SVN - Reintegration Merge error: "must be ancestrally related"

SvnTortoisesvn

Svn Problem Overview


Using TortoiseSVN - when I use Test Merge, I get the error "http://mysvnserver/svn/main/branches/ProjectA must be ancestrally related to http://mysvnserver/svn/main/trunk/ProjectB"

What can I do to resolve this?

Svn Solutions


Solution 1 - Svn

I just went through a similar problem, wanted to add the issue and solution I hit. The branch was made from a SUBFOLDER of trunk and not the entire tree. Thus, when I tried to reintegrate, I was mismatching hierarchies. Simply restructuring the integrate to be to the proper subfolder of my trunk WD allowed the process to proceed.

Adding in hopes this might aid someone who hits this Q/A. :)

Solution 2 - Svn

Let me guess: the projects are not related? Look up the history, if one of them ever was branched or not.

Immediate solution: either merge per hand or try command line with "svn merge --ignore-ancestry"

Solution 3 - Svn

As davebytes mentioned, this problem can occur when you branch trunk\X into branches\Y, but then move X into a new folder Z, i.e. trunk\X\Z.

If you just try to merge a change on branches\Y into trunk\X, you will get lots of conflicts; if you just try to merge branches\Y into trunk\X\Z, you will get the "ancestrally related" error.

But, the SVN manual describes the underlying problem: svn merge should really be called svn diff-and-apply. What you should instead be trying to describe in this scenario, is that you are trying to sum up the changes that occured from r100 to r200 of branches\Y, and apply these changes to trunk\X\Z\.

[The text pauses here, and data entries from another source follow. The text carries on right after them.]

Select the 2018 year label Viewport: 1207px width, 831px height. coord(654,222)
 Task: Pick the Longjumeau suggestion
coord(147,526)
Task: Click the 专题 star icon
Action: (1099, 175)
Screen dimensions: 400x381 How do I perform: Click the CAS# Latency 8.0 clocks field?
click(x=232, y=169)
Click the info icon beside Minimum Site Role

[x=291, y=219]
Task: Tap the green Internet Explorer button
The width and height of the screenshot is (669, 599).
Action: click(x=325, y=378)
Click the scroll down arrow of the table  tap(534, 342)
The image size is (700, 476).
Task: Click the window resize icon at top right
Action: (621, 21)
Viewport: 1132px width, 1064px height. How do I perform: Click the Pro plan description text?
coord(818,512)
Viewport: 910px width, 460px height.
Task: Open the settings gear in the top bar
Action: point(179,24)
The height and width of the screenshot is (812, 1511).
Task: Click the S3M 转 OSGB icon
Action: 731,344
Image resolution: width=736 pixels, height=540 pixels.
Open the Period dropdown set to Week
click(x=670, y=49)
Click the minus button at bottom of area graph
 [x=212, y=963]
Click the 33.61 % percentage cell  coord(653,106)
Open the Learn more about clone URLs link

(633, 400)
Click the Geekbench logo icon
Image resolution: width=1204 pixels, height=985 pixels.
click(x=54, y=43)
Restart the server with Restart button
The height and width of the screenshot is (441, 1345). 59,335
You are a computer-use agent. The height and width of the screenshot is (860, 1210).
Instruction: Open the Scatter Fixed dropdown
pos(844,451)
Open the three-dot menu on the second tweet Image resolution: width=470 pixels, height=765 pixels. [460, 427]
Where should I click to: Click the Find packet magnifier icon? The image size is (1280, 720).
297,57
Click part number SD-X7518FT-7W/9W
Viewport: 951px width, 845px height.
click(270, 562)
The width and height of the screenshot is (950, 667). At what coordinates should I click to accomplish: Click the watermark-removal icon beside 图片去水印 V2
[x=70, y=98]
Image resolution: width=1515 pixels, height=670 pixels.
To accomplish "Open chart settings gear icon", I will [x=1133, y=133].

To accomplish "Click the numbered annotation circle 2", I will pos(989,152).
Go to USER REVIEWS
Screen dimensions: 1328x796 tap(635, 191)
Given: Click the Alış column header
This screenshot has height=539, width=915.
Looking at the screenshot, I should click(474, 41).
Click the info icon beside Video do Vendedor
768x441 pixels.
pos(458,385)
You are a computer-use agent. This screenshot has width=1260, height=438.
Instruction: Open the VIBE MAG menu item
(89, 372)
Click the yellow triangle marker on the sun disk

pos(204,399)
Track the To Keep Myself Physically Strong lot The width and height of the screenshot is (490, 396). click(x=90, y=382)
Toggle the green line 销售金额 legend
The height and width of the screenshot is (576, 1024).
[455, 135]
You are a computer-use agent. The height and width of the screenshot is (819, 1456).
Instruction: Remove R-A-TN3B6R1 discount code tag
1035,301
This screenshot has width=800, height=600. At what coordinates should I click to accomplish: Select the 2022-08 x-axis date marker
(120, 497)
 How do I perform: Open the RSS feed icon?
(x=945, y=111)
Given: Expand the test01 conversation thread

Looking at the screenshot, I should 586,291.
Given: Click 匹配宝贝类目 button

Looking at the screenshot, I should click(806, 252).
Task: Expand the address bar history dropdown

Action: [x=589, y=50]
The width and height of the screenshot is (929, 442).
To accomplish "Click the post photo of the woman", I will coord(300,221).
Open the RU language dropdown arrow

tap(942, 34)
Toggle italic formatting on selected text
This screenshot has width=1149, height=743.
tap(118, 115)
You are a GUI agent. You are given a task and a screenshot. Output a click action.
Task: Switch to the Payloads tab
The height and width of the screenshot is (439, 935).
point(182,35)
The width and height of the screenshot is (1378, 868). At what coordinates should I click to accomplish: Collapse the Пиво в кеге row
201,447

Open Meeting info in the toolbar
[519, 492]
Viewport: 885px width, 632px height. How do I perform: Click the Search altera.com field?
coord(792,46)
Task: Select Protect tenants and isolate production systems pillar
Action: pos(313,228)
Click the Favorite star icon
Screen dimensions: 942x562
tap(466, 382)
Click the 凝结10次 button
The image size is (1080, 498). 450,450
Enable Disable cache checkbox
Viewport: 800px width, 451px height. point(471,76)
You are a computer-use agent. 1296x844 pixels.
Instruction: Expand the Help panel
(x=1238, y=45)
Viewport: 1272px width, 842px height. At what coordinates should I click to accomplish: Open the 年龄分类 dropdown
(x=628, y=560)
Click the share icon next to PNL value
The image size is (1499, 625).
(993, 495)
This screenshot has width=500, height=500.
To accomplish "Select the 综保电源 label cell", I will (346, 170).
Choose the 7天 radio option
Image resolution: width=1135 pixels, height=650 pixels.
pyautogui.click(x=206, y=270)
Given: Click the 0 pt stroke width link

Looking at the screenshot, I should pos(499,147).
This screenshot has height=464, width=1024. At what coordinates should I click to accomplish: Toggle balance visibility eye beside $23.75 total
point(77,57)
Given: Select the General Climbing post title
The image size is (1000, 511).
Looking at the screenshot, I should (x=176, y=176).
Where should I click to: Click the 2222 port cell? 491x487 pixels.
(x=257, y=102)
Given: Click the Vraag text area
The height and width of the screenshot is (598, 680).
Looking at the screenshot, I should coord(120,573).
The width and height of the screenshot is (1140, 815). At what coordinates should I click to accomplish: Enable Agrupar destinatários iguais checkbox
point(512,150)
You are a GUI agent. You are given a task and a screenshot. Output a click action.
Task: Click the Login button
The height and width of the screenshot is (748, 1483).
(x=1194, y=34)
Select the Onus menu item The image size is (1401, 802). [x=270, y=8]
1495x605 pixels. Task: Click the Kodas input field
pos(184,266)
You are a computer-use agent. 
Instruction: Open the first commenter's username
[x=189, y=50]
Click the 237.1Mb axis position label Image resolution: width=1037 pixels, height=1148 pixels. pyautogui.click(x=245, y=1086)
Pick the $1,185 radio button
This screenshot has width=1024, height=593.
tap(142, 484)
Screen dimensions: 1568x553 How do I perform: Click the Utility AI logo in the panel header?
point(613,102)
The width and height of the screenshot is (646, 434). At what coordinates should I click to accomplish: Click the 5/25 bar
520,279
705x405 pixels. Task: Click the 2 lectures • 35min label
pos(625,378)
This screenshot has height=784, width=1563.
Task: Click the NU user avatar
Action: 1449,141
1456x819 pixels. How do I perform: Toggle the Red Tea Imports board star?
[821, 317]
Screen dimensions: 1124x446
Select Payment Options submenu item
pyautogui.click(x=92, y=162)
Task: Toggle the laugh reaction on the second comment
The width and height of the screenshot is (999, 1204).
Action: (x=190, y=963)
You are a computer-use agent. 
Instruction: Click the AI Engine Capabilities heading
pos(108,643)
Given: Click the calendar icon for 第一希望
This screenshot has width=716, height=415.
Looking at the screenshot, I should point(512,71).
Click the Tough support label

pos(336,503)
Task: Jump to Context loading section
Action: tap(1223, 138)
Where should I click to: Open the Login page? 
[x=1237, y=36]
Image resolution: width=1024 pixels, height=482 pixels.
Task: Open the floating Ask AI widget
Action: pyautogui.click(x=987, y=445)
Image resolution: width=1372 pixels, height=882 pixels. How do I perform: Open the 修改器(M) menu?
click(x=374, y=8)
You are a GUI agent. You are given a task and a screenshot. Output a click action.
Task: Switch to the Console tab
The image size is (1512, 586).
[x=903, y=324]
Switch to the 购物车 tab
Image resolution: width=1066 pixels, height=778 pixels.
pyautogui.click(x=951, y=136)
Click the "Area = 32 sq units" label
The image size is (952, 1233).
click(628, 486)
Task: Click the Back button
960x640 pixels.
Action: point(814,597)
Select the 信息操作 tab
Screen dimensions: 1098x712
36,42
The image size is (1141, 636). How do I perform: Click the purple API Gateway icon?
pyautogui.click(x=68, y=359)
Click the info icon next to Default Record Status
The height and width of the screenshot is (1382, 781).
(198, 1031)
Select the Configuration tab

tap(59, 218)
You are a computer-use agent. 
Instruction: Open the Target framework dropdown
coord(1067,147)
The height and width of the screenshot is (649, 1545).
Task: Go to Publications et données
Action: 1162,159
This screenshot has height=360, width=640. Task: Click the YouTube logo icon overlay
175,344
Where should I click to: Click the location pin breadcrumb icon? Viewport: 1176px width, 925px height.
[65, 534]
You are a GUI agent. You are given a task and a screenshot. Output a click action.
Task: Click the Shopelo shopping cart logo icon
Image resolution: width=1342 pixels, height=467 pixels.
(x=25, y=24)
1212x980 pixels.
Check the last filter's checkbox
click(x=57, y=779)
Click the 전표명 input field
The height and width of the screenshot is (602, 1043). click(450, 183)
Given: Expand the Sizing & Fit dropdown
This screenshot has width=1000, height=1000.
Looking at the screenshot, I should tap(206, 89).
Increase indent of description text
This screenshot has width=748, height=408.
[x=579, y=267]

In TortoiseSVN, this is the merge two different trees scenario to your local working copy of trunk\X\Z, with r100 of branches\Y set as "from", and r200 of branches\Y set as "to".

Solution 4 - Svn

We have run into this problem because of the following:

Created a folder with the repo browser of TortoiseSVN and used it as a branch. Afterwards we tried to merge the manually created folder into the work folder.

Solution is: Don't create a branch manually in first place, instead use the TortoiseSVN -> Branch/tag... option to create a branch.

Hopefully this will be helpful.

Solution 5 - Svn

At first I tried to merge in the root folder and got the error, then I browsed to the specific folder where I wanted to merge and then selected the right folder to merge from.

Example,

In my branch, I have project structure:

 -Root    
    - Code
    - DB

I created a tag and changed into the DB folder of the tag. Now I want to bring the changes of the tag to the branch. So, I switched to my branch and tried to merge and got the error “must be ancestrally related”.

So the solution was,

I browsed to "DB" folder in branch, right click and select Tortoise SVN->Merge-> Merge a range of revisions -> 

Now, from the URL to merge from, I selected:

the "DB" folder from my tag.
Then, "test branch". Everything worked fine :D

So, then I clicked the "Merge" button.

Solution 6 - Svn

This error might occur if you have a file named exactly like one of the branches (or trunk):

# svn switch ^/trunk
Updated to revision 123.
# ls
file1
file2
v1
# svn merge --reintegrate ^/branches/v1
svn: E195016: ^/branches/v1@123 must be ancestrally related to ^/trunk/v1@123

To solve this add current dir to the command (note the dot):

# svn merge --reintegrate ^/branches/v1 .

This is a real life example, it costed me couple of very unpleasant hours. :(

Solution 7 - Svn

I had the same problem. I fixed it by correctly cd on which I merged. I was merging in the path directory to project not in the path directory to trunk ( who is the actual ancestor).

Solution 8 - Svn

I was merging with another project. Caused this issue. I merged with the correct branch then it worked fine. My bad, dyslexia

Solution 9 - Svn

I've had the same error and the reason was about permissions.

The problem was because one developer tries to integrate changes from one branch he has read/write access to another one he also has read/write access but the last one is a branch created from another branch which he just has a read access.

Here is the structure with permissions (r = read, w = write):

trunk (r) develop (r) QA (rw) branches featureBranch1 (rw)

In this case, develop has been created from trunk, QA from develop and featureBranch1 from develop. The fact that he try to reintegrate featureBranch1 into QA which was a branch created from develop and he don't have access in write to develop is in our case the problem why he receive this message when trying to reintegrate featureBranch1 in QA.

Immediately after giving him access in write to develop, the message disappear.